Jake Faigus - No schedule flexibility, CFP implications and unequal preparation time

There are a few concerns I have for the upcoming Pac-12 football season. The news of the Pac-12 starting its season on Nov. 6 was one of the few pieces of good news that 2020 has had to offer, but there are lingering questions and concerns surrounding the season still. 

First, the coronavirus is still very present, and is still a concern for student-athletes participating in such a physical sport like football this year. To the Pac-12’s credit, they were the first conference to strike a deal to implement 15-minute COVID-19 tests across their campuses with the healthcare company, Quidel Corporation. With the implementation of these tests the conference will have uniform testing, and because of that could potentially catch outbreaks before they even start. Still, leaving no wiggle room for scheduling is very risky, especially with this virus. 

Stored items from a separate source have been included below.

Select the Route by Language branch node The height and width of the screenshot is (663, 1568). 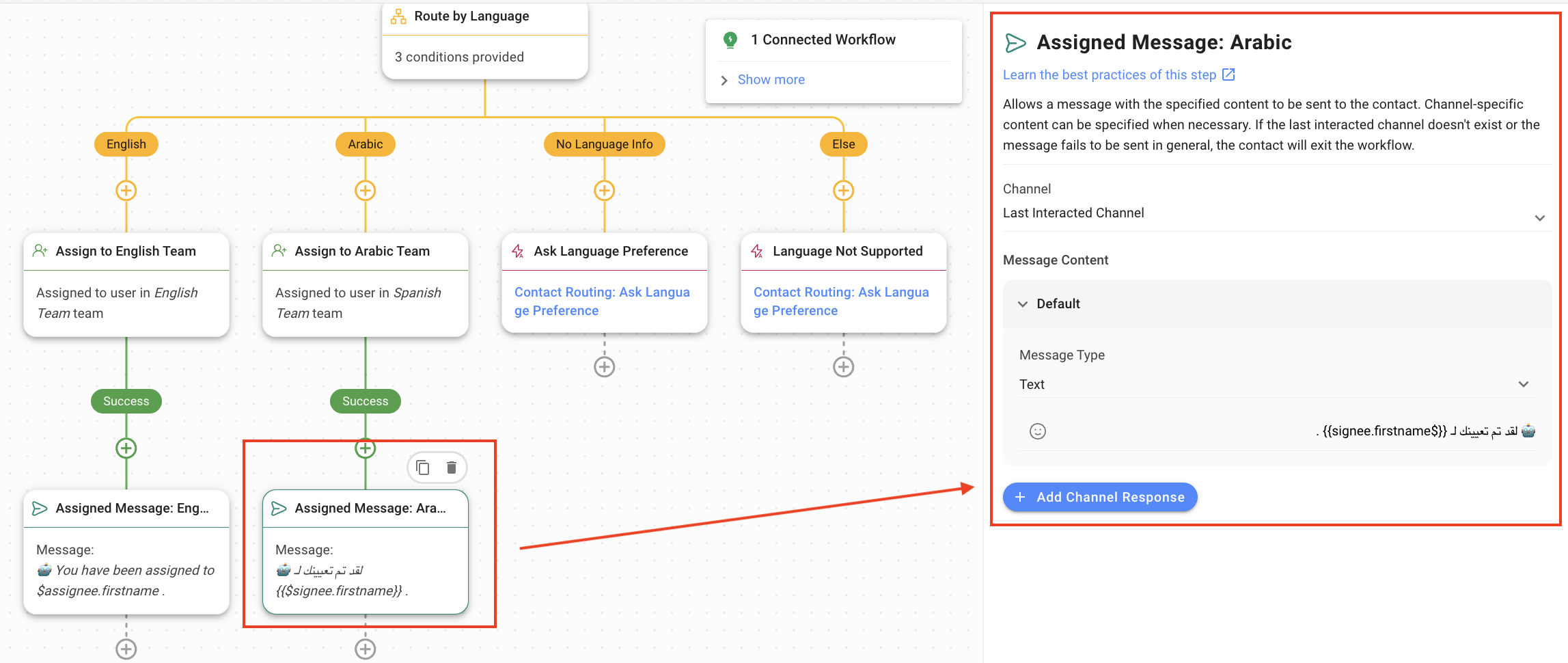tap(484, 38)
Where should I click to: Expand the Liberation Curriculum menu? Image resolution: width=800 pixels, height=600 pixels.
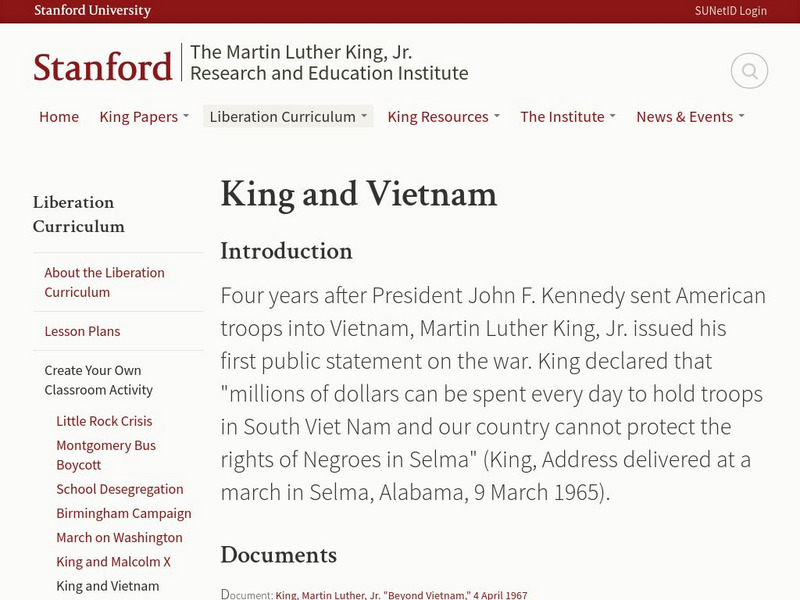(x=288, y=117)
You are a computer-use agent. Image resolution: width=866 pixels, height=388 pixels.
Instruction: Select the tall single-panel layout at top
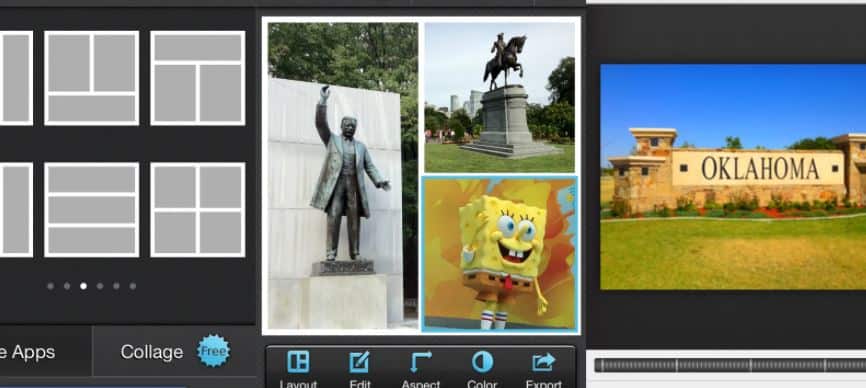click(x=16, y=78)
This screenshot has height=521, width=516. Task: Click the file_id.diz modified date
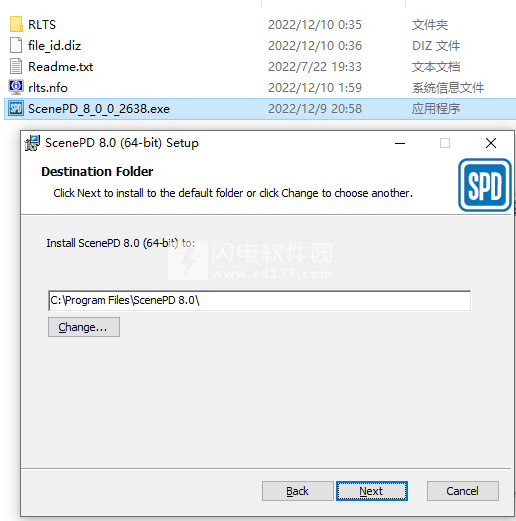point(315,46)
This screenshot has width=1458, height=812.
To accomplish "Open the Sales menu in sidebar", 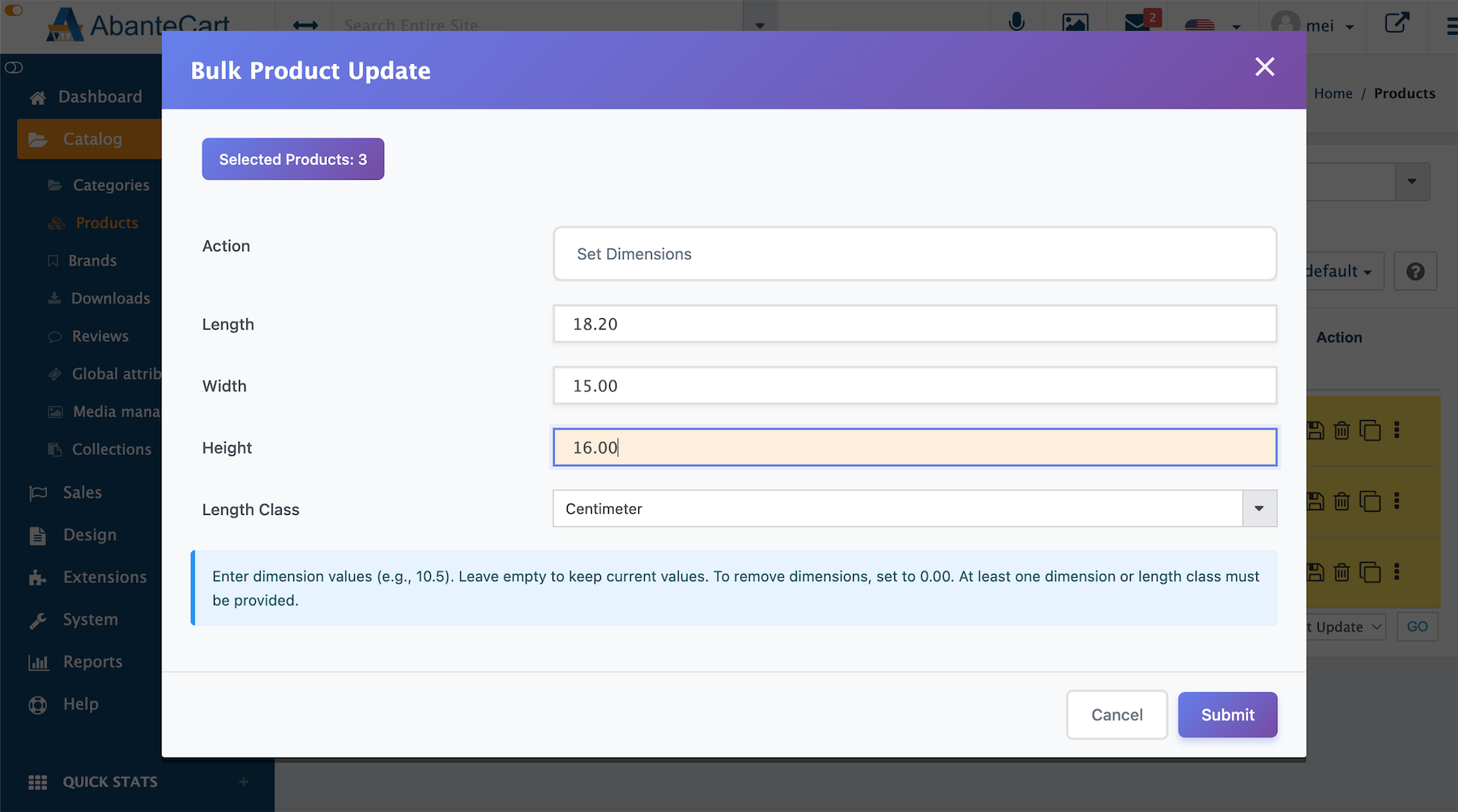I will pyautogui.click(x=82, y=492).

Another concern comes in regards to the postseason. The postseason this year seems very up in the air, in general. The biggest question is if the Pac-12 will qualify for the College Football Playoff while only playing seven games as a conference. The favorite in the conference is Oregon, but will Oregon get a fair look if they win out? 

The third biggest concern is preparation. How prepared will each team be? Certain teams have been able to practice with little to no restrictions like both Arizona and Arizona State. Other teams haven’t been able to practice much at all because of restrictions in place due to the pandemic. The different levels of preparation could grant certain teams a competitive advantage. Also, the different levels of preparation could relate to an increase in injuries this year. The concerns surrounding the Pac-12 coming back are warranted, but overall this is still good news for anyone in the conference.